Ньюмен переводил недоверчивый взгляд с Тристрама на его жену.
— Вы и впрямь уверены, — спросил он миссис Тристрам, — что вашу подругу вынуждают на такой опасный шаг?
— Я считаю это в высшей степени вероятным. Ее родные вполне на подобное способны.
— Совсем как в мелодраме! Очень похоже! — сказал Ньюмен. — Старый мрачный дом, в котором уже свершилось что-то скверное и может свершиться впредь.
— Их дом в окрестностях Пуатье еще мрачнее. Мадам де Сентре рассказывала мне о нем. Там-то летом, видно, и зародился этот план — вторично выдать Клэр замуж.
— Вот именно «видно»! Не забывай, что ты этого не знаешь! — вставил Тристрам.
— В конце концов, — заметил Ньюмен после некоторого молчания, — она ведь может страдать из-за чего-то другого.
— Тогда это другое — что-то еще более страшное, — убежденно заявила миссис Тристрам.
Ньюмен молчал; казалось, он весь ушел в раздумья.
— Неужели, — спросил он наконец, — здесь возможны подобные вещи?

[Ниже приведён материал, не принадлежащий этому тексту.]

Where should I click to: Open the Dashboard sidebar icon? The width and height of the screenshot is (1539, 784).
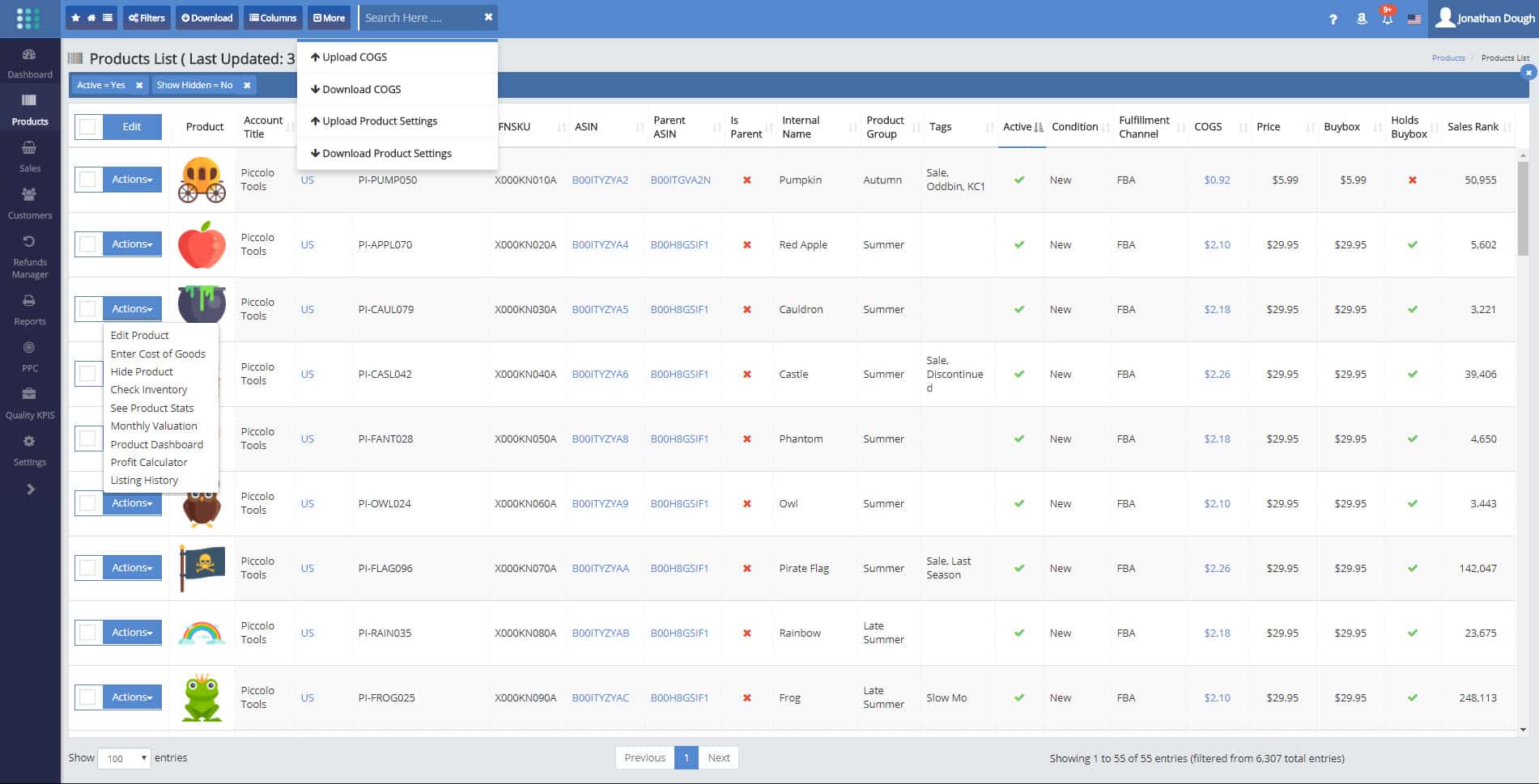click(29, 55)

Чтобы беззащитную женщину запугивали и принуждали выйти за человека, который ей ненавистен?
— Беззащитным женщинам во всем мире живется трудно, — сказала миссис Тристрам. — Их повсюду запугивают и принуждают.
— И в Нью-Йорке такое сплошь и рядом случается, — вставил Тристрам. — Девушек уговаривают, запугивают, подкупают, а то и делают все это одновременно, и выдают за мерзавцев. Это да и другие гадости на Пятой авеню — дело обычное. Ох уж эти тайны Пятой авеню! Давно пора, чтобы кто-то открыл их миру.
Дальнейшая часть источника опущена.